Exercise prompt:
Which lines in the records below contain the string "coordinates", matching case exactly? Copy out each of them.

Start

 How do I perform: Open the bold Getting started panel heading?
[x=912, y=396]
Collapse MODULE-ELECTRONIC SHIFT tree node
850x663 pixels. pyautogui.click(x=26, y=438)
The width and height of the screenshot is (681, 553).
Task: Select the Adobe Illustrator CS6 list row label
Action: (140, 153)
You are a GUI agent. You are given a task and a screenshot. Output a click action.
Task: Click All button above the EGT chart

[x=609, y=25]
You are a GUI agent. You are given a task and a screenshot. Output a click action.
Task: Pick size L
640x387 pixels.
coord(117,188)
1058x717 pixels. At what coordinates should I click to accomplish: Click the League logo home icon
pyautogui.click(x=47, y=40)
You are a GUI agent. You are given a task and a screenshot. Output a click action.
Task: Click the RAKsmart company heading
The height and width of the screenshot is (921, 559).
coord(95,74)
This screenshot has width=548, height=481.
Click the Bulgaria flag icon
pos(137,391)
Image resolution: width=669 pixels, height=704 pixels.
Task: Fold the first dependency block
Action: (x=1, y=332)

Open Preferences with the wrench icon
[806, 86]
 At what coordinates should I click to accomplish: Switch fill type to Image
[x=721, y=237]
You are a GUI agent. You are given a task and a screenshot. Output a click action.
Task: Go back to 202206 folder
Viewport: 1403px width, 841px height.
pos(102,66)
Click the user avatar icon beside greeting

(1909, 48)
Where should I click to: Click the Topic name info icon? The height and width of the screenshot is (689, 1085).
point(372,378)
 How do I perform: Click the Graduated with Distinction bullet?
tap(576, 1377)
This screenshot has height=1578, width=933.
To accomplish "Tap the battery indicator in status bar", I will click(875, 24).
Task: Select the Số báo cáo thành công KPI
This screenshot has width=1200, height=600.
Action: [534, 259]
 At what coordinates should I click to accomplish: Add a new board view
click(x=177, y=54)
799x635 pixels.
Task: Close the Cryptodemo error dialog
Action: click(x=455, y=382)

End

Output for this task:
1058x717 pixels. At what coordinates should I click to accomplish: Click the League logo home icon
 At what coordinates should I click to accomplish: Switch fill type to Image
 At what coordinates should I click to accomplish: Add a new board view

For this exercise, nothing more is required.